Physikalisches Kolloquium
Nov. 28, 2023 at 4:15 p.m. c.t. in HS KPHProf. Dr. Friederike Schmid
Institut für Physik
friederike.schmid@uni-mainz.de
Prof. Dr. Concettina Sfienti
Institut für Kernphysik
sfienti@uni-mainz.de
82 years ago, the mathematician Andrei Nikolayevich Kolmogorov postulated that a turbulent flow should have universal statistical self-similar properties. Independently, the flow researcher Ludwig Prandtl concluded similar results 4 years later. Nobel laureates Werner von Heisenberg and Carl-Friedrich von Weizsäcker and Lars Onsager each came to the same conclusion shortly thereafter. Over the years, the expected power laws have been refined, but it has not been possible to measure them at very high turbulence level necessary.
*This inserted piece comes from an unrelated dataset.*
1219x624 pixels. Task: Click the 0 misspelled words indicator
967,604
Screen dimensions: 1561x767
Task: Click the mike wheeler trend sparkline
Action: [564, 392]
Simulations of driven turbulence on the world's largest computers provide evidence of this statistical universality. These simulations are highly idealized, they live in a periodic box, and the energy is introduced globally on large scales. Experimentally, this kind of turbulent flow is not feasible. So the question is: what do experiments show?
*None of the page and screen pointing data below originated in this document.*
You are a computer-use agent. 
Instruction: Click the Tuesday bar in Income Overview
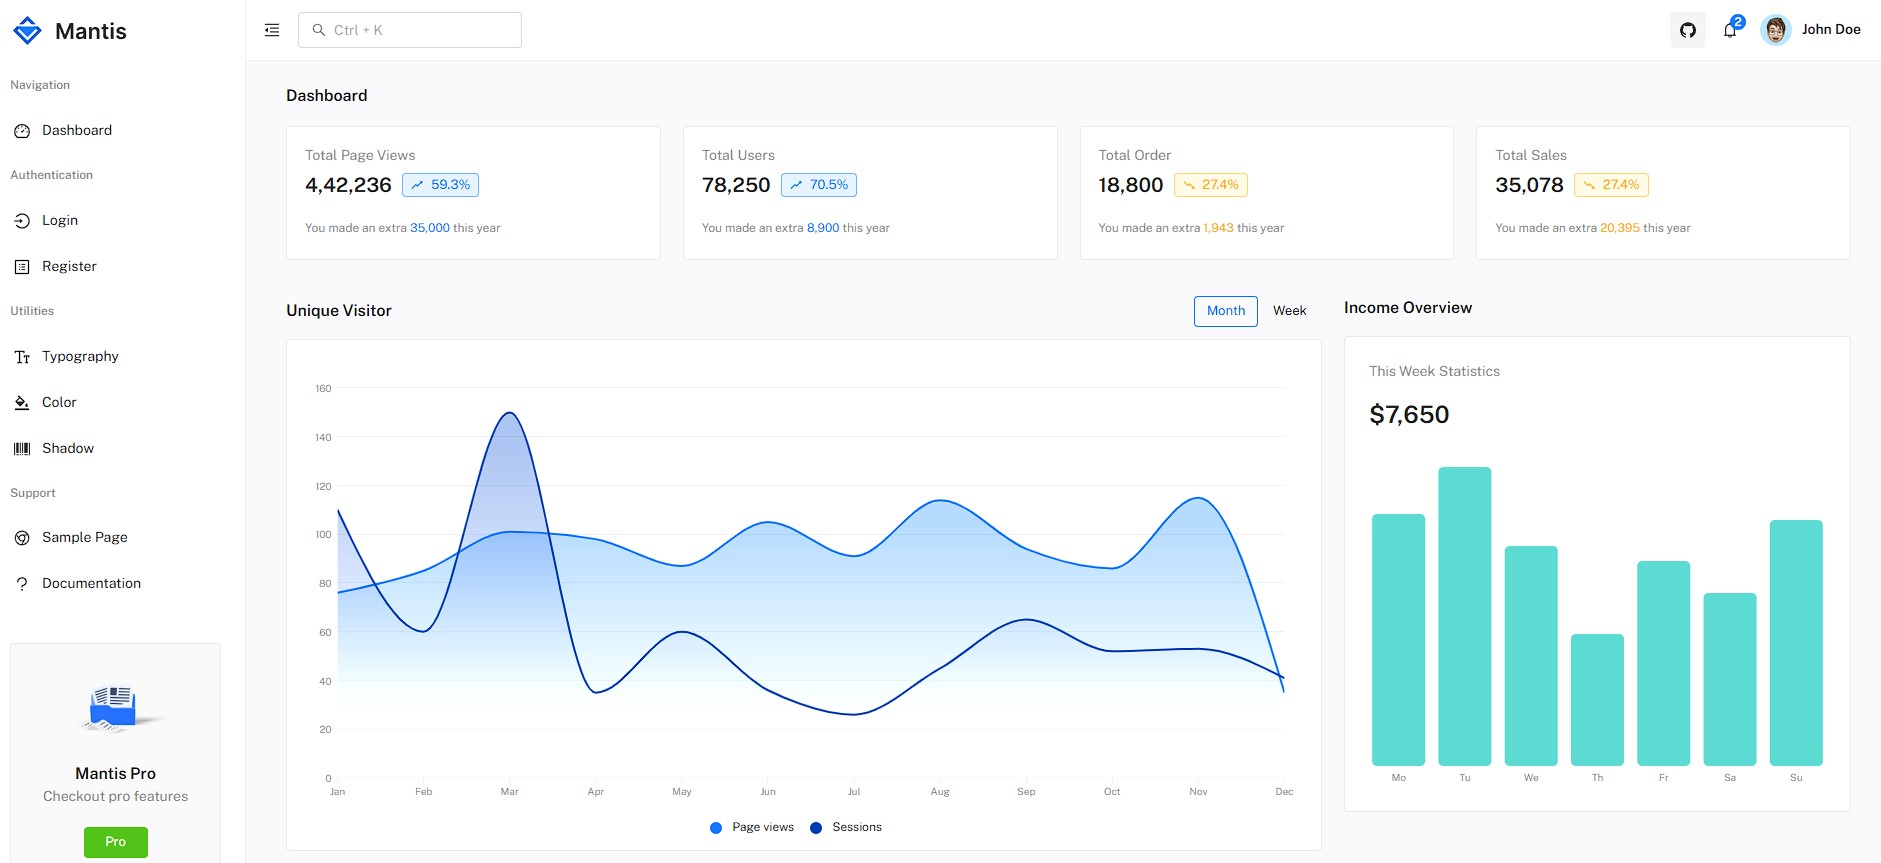pos(1464,616)
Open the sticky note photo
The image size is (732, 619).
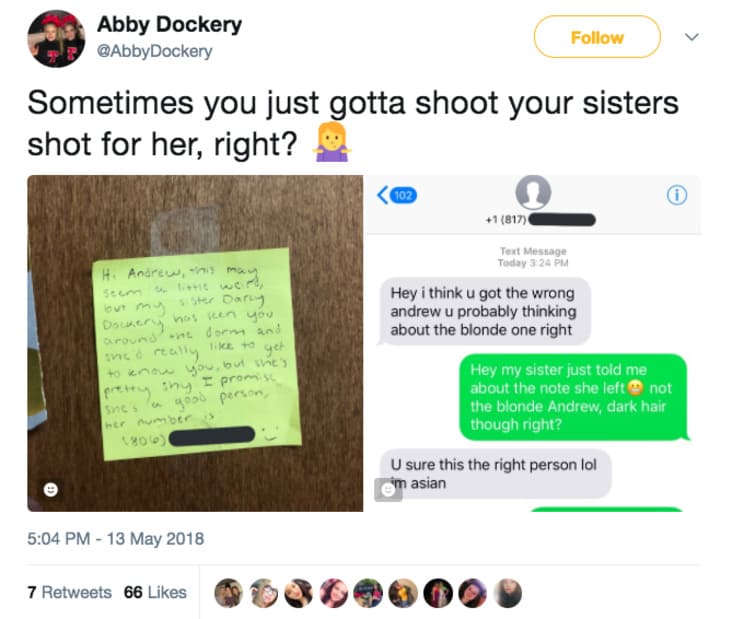[195, 343]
For more than 100 years, the wind tunnel has been the canonical flow regime for turbulence research. When a fluid flows through a grid at high velocity, vortices form and decay after a short time; the flow then exhibits the universal statistical properties of turbulence. Today, electronics are highly optimized and there are the smallest hotwires made with advanced nanotechnology. This also makes it possible to measure velocities on the smallest length scales. However, very high turbulence intensity is required to measure universal static properties. In the past, experiments were mainly performed with air (hence the name wind tunnel). When using air at atmospheric pressure, the wind tunnel would have to be huge in diameter to achieve extremely high turbulence intensity to test Kolmogorov like theories. This is where the Variable Density Turbulence Tunnel (VDTT) at the Max Planck Institute for Dynamics and Self-Organization comes in. Among others, I will present recent results showing that universality is found, albeit with spatially dependent logarithmic dependence of the power-law exponents.